一方で、圧倒的なオンラインに関するノウハウを持つAmazonが上陸することに対し、薬局業界ではまだまだ危機感を持っている人が少ないのが現状です。その要因として「日本は厳しい規制が引かれているから、Amazonが薬局業界で成功する可能性は少ない」という考えをお持ちであることではないでしょうか。

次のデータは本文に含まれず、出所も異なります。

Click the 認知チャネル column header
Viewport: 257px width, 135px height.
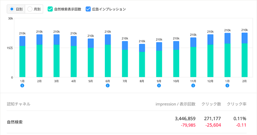pyautogui.click(x=19, y=104)
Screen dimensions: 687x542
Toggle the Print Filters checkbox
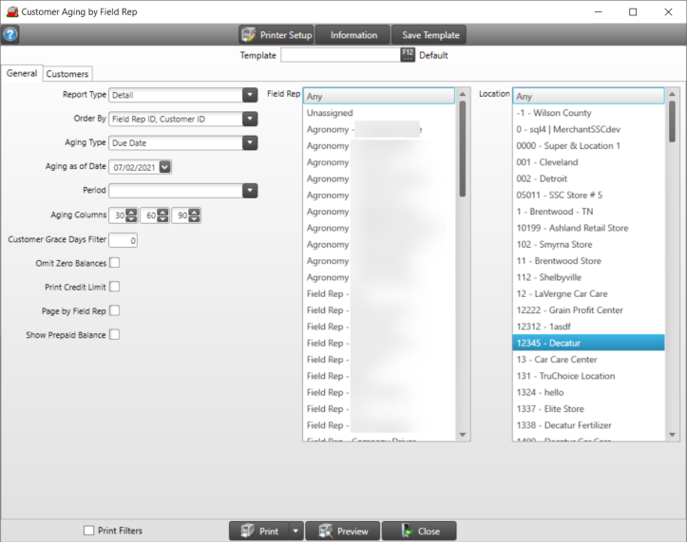tap(89, 532)
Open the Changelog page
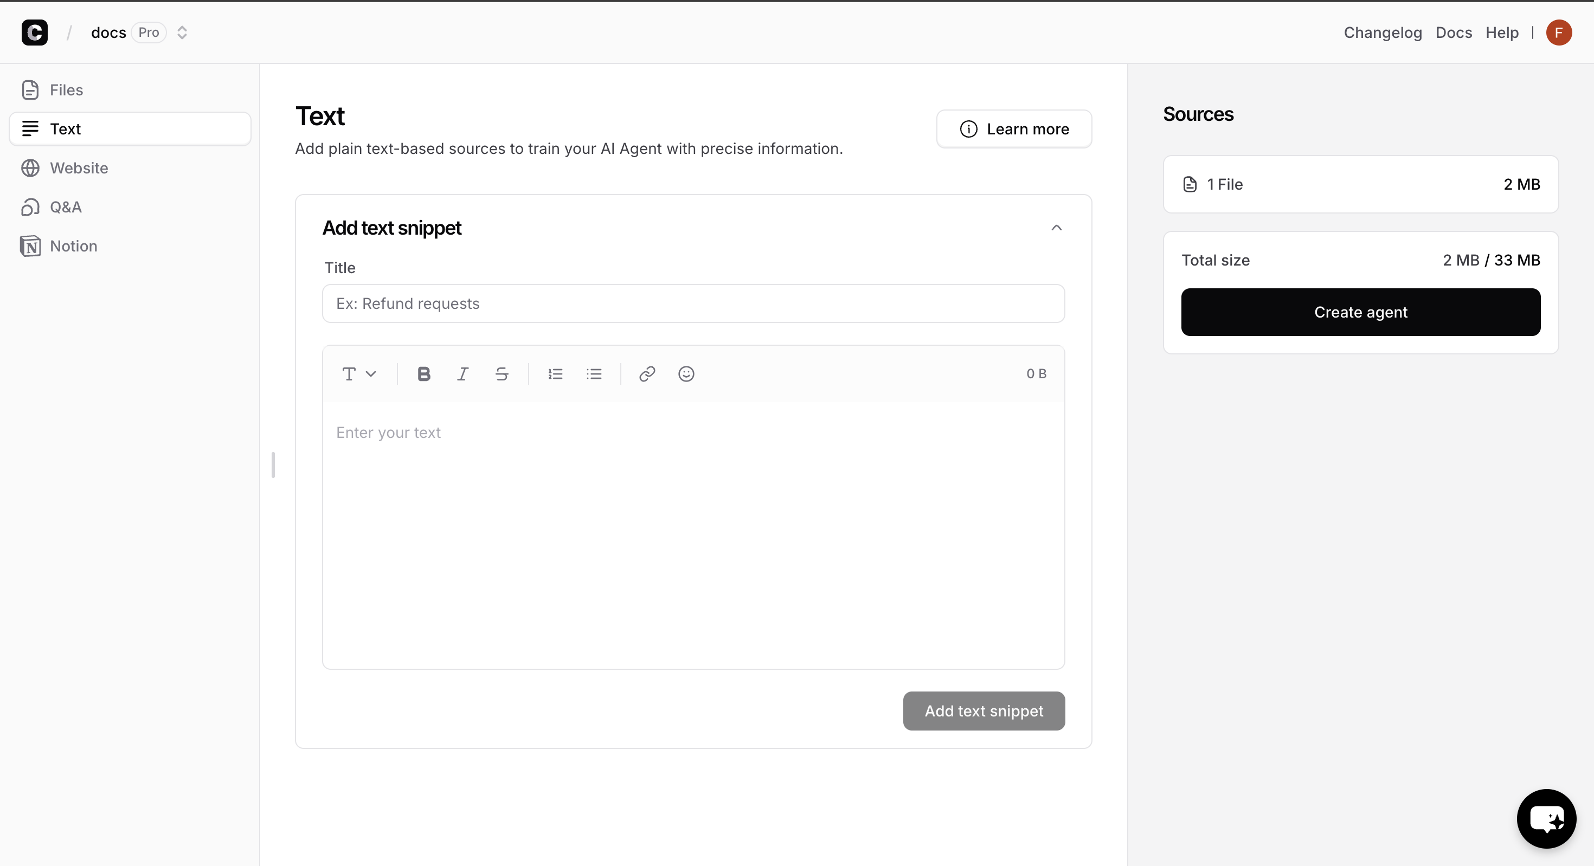The width and height of the screenshot is (1594, 866). click(1382, 33)
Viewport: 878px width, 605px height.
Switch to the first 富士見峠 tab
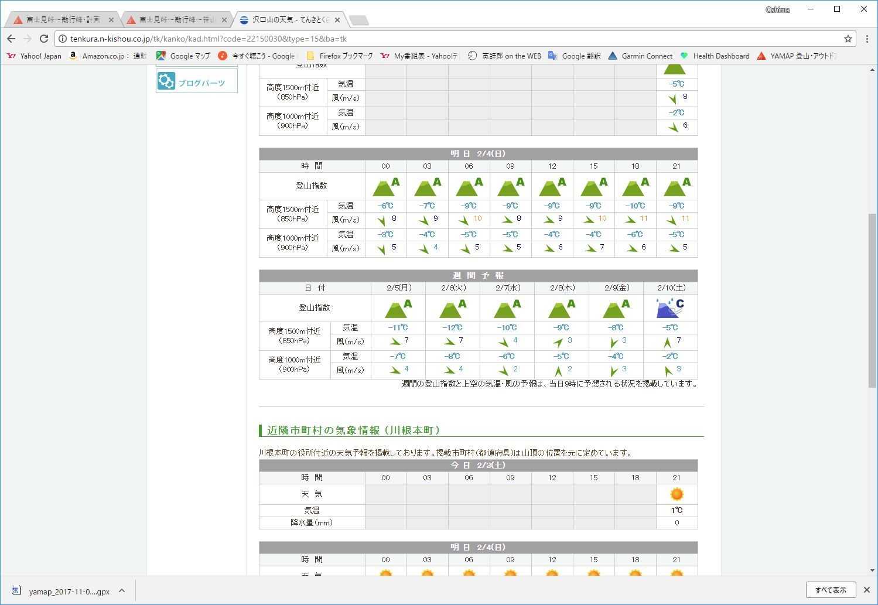tap(62, 20)
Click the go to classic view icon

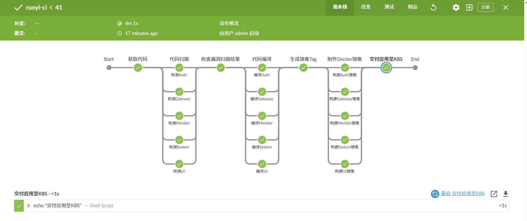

確かに薬局業界は、対面販売や対応に対しさまざまな規制があり、簡単に革新的な導入をすることが難しいとされていますが、それら規制はあくまで患者様を守るためのものです。薬局経営者のなかには「法人や薬局従業員を守るためにあるものではない」ということを見落とされて方もいる様に感じます。

薬剤師の存在価値をあげ、効率化に打ち勝つ付加価値を提供

Amazon薬局が上陸する前に、既存調剤薬局は患者様が求める相談機能としての地位確立させ、「薬をもらう場所」という認識以外の価値を提供していく必要があります。

  • 患者様との円滑なコミュニケーション能力
  • 地域の他業界法人との連携能力
  • 調剤業務以外のスキル向上

など、薬剤師の存在価値としての付加価値を創り上げていくことができないと、薬剤師の地位そのものが脅かされる業界変化が起こる可能性は高いのではないでしょうか。

仮にAmazon薬局が想定より早く上陸した場合、危機が表面化する前に対面の機会を奪われてしまった薬局が、その後にAmazon薬局に打ち勝つ術を生み出すのは難しいのではないかと考えます。

今後の経営を考え直すターニングポイント

Amazon薬局の業界参入は、今までの調剤薬局のあり方を覆す、良くも悪くも薬局業界にとって変化を与える機会となることは間違いありません。
単なる不安感や敵対意識をもつのではなく、現状の把握と今後の経営を考え直すターニングポイントとして捉え、法人ごとに迅速な対応が求められる状況となっています。
そのためには、対応策試案のための貪欲な情報収集と、経営陣と現場での危機感の統一を行い、生き残りをかけて全力で考えていく必要があります。